Mutair Al-Zahrani مطير الزهراني

Personal information
- Full name: Mutair Ali Al-Zahrani
- Date of birth: 22 October 1994 (age 30)
- Place of birth: Saudi Arabia
- Height: 1.74 m (5 ft 9 in)
- Position(s): Midfielder

Team information
- Current team: Al-Zulfi
- Number: 15

Youth career
- Al-Ain

Senior career*
- Years: Team / Apps / (Gls)
- 2015–2020: Al-Ain / - / (15)
- 2020–2021: Al-Taawoun / 9 / (0)
- 2021–2023: Abha / 4 / (0)
- 2023–2024: Hajer / 26 / (1)
- 2024–: Al-Zulfi / 0 / (0)

= Mutair Al-Zahrani =

Saudi Arabian footballer

Mutair Al-Zahrani (مطير الزهراني; born 22 October 1994) is a Saudi Arabian professional footballer who plays as a midfielder for Al-Zulfi.

## [Data section]
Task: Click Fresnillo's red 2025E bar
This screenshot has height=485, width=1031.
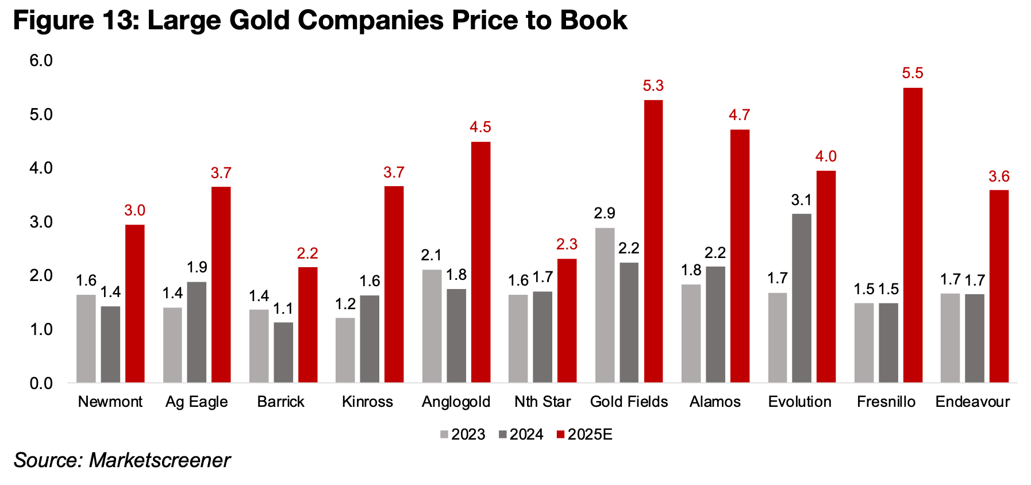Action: click(913, 235)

## [Task details]
Can you write out everything in the footballer's profile from "Team information" down to "Abha / 4 / (0)", replacing "Al-Taawoun" with "Al-Shabab"? The lines above have nothing to do with the footballer's profile.

## [The completed task]
Team information
- Current team: Al-Zulfi
- Number: 15

Youth career
- Al-Ain

Senior career*
- Years: Team / Apps / (Gls)
- 2015–2020: Al-Ain / - / (15)
- 2020–2021: Al-Shabab / 9 / (0)
- 2021–2023: Abha / 4 / (0)